## Extrait à lire
Au-delà de la voie diplomatique, des mesures techniques sont également nécessaires pour garantir la sécurité d’approvisionnement de l’Union, notamment en termes d’interconnexions. La Commission a élaboré un plan d’interconnexion prioritaire. Ce plan fixe cinq priorités, parmi lesquelles la nécessité de répertorier les infrastructures manquantes les plus importantes.

Les interconnexions sont une condition importante pour que le marché intérieur de l’énergie fonctionne. Il n’est pas normal qu’aujourd’hui encore certains États membres constituent des îlots énergétiques. En outre, la constitution de stocks stratégiques de gaz, comme il en existe déjà pour le pétrole, est également à l’étude. Des mécanismes de concertation avec les États membres sont déjà en place, comme le Groupe de coordination du gaz ou le groupe d’approvisionnement pétrolier qui ont pu intervenir lors des différends de l’Ukraine et du Belarus avec la Russie.

Est-ce que selon vous les questions énergétiques et environnementales peuvent aujourd’hui être la source d’une relance de la construction européenne du fait de la nécessité, pour les États, de travailler conjointement sur ces problématiques ?

Il est incontestable que les questions énergétiques et environnementales peuvent contribuer à la relance de la construction européenne. Pour autant, il me semble qu’il ne faut pas faire de confusion entre la construction européenne et la nécessité de travailler ensemble.

Il ne faut pas perdre de vue en effet que c’est le Conseil européen qui a demandé à la Commission de faire des propositions concrètes tendant à mettre en œuvre une politique européenne de l’énergie. Beaucoup de choses se sont passées au niveau communautaire ces derniers mois bien que le traité constitutionnel soit bloqué depuis maintenant deux ans. Ce blocage est regrettable mais l’Union continue malgré tout d’avancer sur la base des traités actuellement en vigueur qui permettent à l’Union européenne de prendre des mesures.

## Objet de la tâche
Recopiez à l'identique, dans l'extrait sur la politique énergétique européenne, tout le passage qui va de « Il ne faut pas perdre » jusqu'à « prendre des mesures. » inclus. Les enregistrements n'ont aucun rôle ici.

## Section des données
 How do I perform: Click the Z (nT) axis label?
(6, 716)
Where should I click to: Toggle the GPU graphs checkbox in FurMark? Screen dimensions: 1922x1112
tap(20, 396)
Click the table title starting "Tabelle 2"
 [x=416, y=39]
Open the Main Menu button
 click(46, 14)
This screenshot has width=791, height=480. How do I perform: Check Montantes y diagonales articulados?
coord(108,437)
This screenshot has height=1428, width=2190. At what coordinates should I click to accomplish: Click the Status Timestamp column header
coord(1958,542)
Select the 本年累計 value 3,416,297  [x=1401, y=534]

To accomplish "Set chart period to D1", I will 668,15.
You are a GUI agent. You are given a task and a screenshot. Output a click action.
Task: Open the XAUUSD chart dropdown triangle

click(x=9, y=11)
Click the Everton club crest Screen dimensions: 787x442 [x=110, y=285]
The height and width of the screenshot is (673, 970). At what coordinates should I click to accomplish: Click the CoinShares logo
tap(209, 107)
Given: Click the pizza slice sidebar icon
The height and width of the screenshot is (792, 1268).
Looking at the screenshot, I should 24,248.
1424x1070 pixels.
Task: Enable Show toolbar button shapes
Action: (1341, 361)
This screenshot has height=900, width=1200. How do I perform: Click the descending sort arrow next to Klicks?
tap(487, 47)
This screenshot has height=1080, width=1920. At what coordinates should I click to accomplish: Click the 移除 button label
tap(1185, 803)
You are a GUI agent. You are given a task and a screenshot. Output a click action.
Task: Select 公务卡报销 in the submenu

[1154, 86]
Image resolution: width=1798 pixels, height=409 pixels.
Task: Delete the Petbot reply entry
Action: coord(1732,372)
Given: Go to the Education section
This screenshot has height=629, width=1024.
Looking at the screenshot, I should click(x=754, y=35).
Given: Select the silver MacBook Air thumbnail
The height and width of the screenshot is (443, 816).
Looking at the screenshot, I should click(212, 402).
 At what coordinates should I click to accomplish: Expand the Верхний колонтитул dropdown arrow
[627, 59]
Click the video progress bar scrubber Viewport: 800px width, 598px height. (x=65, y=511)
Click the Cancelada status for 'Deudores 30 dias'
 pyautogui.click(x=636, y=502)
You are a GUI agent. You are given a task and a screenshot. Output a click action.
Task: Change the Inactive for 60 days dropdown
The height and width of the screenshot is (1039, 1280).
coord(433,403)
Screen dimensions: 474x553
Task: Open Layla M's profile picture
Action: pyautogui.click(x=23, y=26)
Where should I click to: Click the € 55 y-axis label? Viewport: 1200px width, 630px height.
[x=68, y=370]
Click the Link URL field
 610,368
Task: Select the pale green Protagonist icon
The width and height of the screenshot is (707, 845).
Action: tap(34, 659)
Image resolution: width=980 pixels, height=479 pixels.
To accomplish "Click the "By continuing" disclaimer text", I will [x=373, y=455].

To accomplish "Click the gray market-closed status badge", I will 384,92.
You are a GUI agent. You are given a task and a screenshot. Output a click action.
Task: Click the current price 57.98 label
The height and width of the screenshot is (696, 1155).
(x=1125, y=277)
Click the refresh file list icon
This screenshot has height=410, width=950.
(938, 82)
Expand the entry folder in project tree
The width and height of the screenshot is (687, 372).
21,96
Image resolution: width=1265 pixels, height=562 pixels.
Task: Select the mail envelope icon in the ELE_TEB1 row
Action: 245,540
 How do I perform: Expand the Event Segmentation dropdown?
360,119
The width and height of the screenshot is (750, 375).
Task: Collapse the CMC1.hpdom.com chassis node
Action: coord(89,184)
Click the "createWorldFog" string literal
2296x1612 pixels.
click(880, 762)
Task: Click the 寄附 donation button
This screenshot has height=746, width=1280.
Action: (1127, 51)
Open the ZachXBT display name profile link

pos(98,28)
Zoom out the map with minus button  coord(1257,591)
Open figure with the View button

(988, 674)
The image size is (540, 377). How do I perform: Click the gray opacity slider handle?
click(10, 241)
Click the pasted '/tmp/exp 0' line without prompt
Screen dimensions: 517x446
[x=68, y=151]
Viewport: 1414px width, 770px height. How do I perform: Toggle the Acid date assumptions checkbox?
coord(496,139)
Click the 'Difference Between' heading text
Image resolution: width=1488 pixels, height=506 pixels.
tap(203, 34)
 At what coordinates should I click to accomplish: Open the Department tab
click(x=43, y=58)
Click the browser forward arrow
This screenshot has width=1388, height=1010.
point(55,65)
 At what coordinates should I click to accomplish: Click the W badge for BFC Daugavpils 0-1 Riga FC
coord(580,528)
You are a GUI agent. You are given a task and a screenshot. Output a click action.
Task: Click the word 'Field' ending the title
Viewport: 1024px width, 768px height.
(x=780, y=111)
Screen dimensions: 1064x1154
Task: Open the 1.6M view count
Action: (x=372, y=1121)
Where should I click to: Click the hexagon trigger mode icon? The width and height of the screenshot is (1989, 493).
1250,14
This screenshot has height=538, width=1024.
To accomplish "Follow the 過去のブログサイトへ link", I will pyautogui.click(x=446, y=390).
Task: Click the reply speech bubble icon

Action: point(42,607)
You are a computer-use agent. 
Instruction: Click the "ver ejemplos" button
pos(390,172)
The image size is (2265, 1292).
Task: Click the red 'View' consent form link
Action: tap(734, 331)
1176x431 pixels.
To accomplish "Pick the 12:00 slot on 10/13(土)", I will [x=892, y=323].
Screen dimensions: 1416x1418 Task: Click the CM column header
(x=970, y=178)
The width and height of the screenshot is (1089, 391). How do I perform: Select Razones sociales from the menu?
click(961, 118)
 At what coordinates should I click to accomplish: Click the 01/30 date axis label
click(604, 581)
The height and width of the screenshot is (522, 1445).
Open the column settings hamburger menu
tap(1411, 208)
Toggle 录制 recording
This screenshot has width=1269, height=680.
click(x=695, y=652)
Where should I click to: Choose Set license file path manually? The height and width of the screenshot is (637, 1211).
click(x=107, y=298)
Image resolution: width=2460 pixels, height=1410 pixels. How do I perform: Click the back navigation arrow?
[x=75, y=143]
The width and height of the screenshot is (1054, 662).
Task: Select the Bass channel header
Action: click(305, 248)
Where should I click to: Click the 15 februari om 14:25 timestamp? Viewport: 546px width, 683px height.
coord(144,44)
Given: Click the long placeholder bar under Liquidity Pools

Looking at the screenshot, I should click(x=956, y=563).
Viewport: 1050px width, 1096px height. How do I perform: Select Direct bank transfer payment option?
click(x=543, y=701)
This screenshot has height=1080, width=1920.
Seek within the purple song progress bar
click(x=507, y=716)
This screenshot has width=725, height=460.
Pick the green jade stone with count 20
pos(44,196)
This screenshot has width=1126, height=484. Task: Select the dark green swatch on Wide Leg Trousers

## Réponse détaillée
Il ne faut pas perdre de vue en effet que c’est le Conseil européen qui a demandé à la Commission de faire des propositions concrètes tendant à mettre en œuvre une politique européenne de l’énergie. Beaucoup de choses se sont passées au niveau communautaire ces derniers mois bien que le traité constitutionnel soit bloqué depuis maintenant deux ans. Ce blocage est regrettable mais l’Union continue malgré tout d’avancer sur la base des traités actuellement en vigueur qui permettent à l’Union européenne de prendre des mesures.